### Data section ###

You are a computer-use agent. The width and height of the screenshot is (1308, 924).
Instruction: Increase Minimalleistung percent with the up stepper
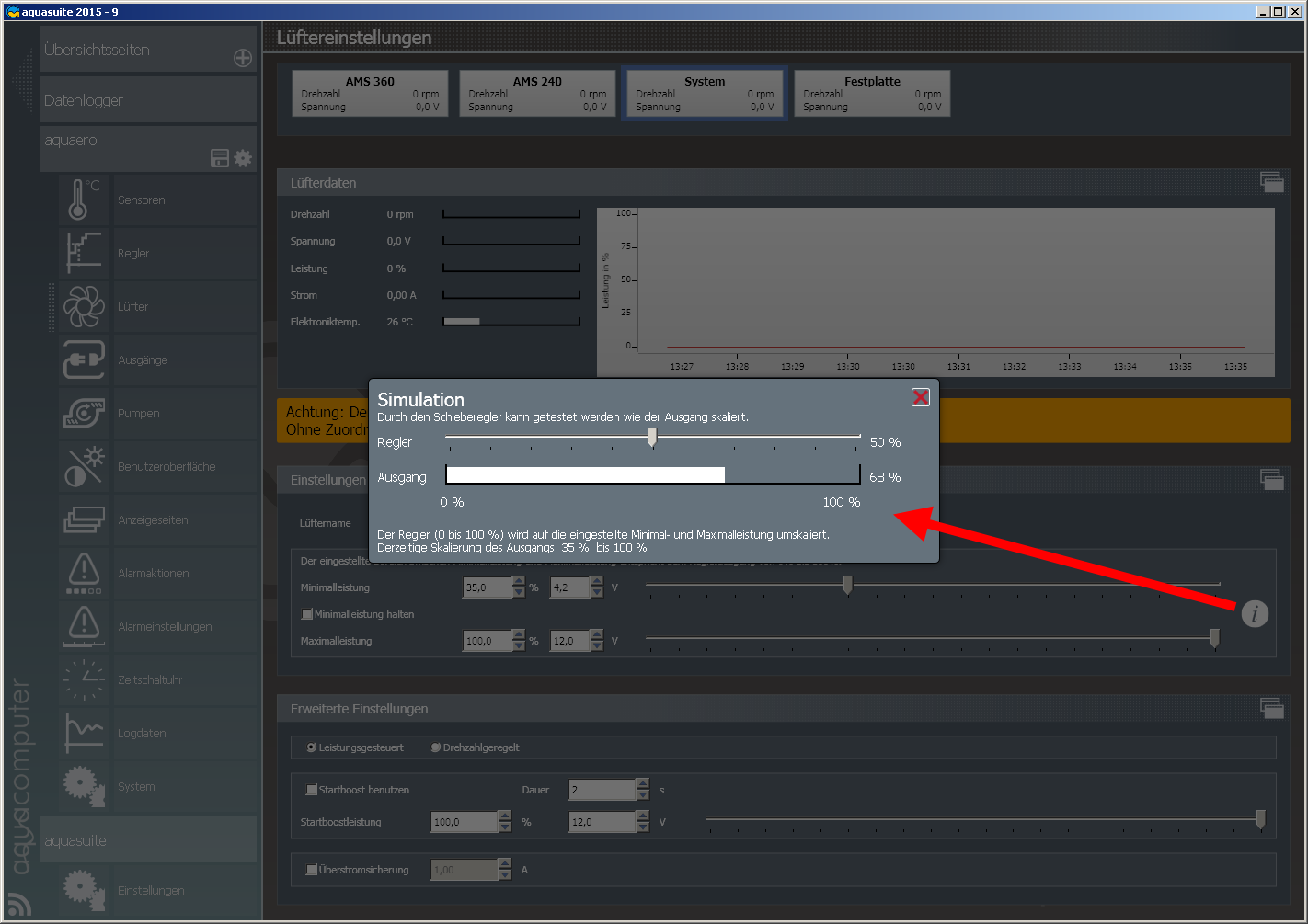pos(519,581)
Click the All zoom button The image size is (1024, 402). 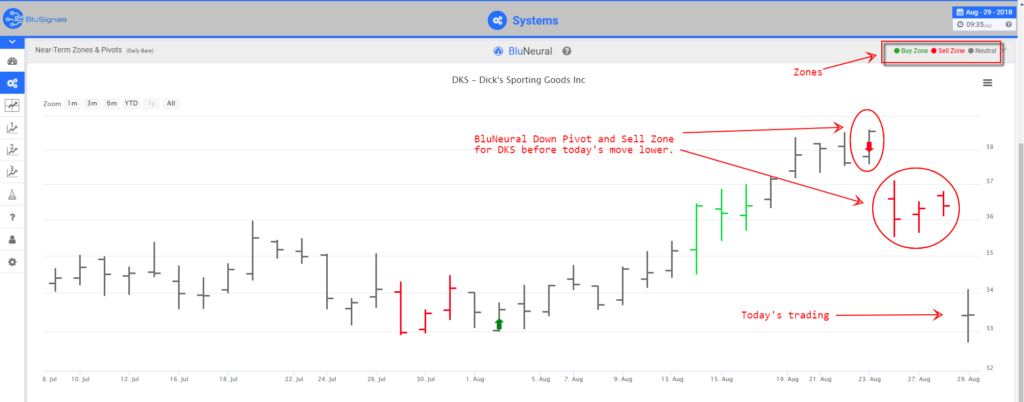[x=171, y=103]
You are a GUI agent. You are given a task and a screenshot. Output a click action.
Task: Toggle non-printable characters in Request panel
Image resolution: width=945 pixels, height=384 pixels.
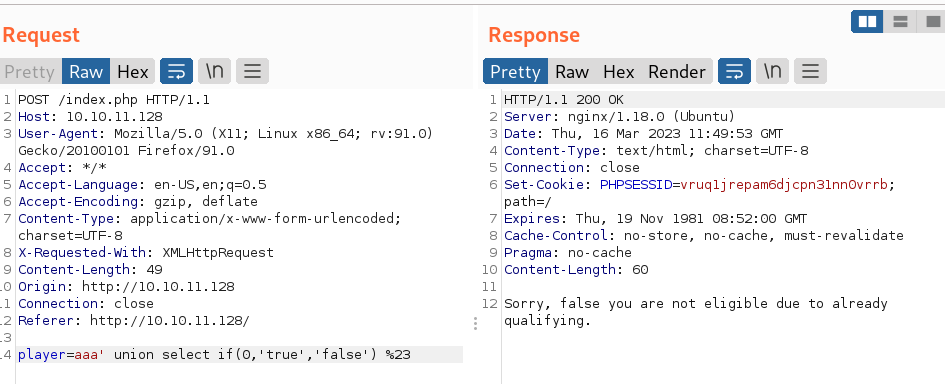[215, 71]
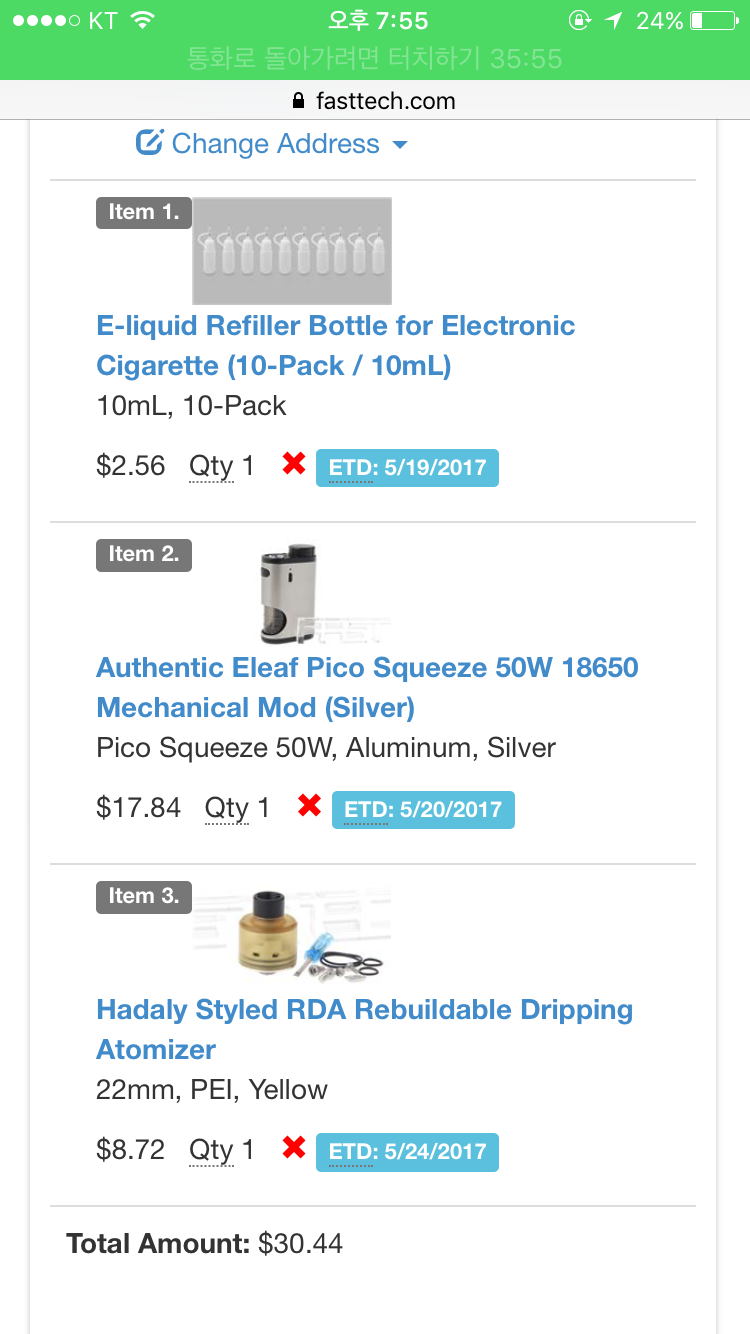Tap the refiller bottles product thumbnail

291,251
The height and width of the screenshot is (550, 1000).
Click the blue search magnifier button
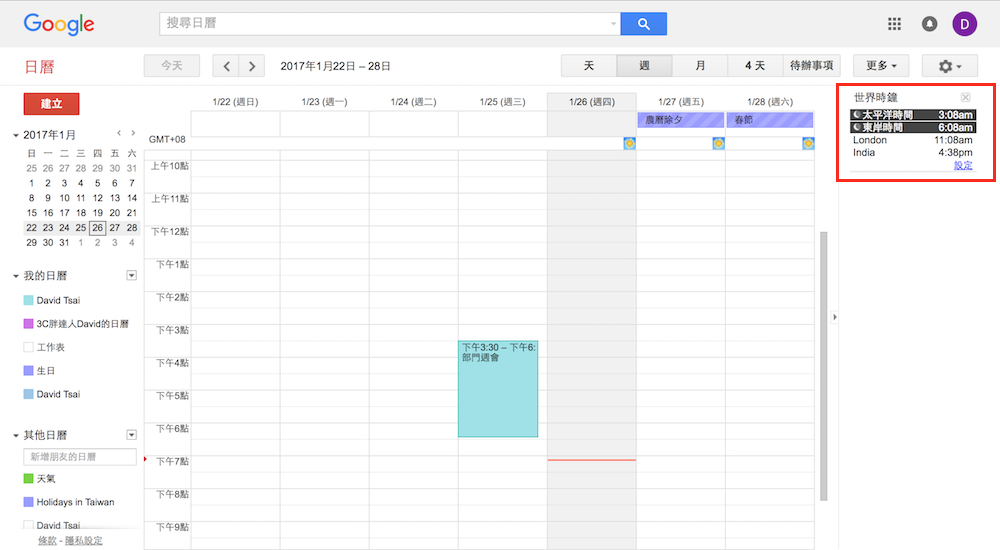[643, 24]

###

**What is being asked:**
For each line above that contains the word "screenshot", give the line as it is written.

**Task response:**
You are a computer-use agent. The width and height of the screenshot is (1308, 924).
You are a GUI agent. You are given a task and a screenshot. Output a click action.
The height and width of the screenshot is (550, 1000).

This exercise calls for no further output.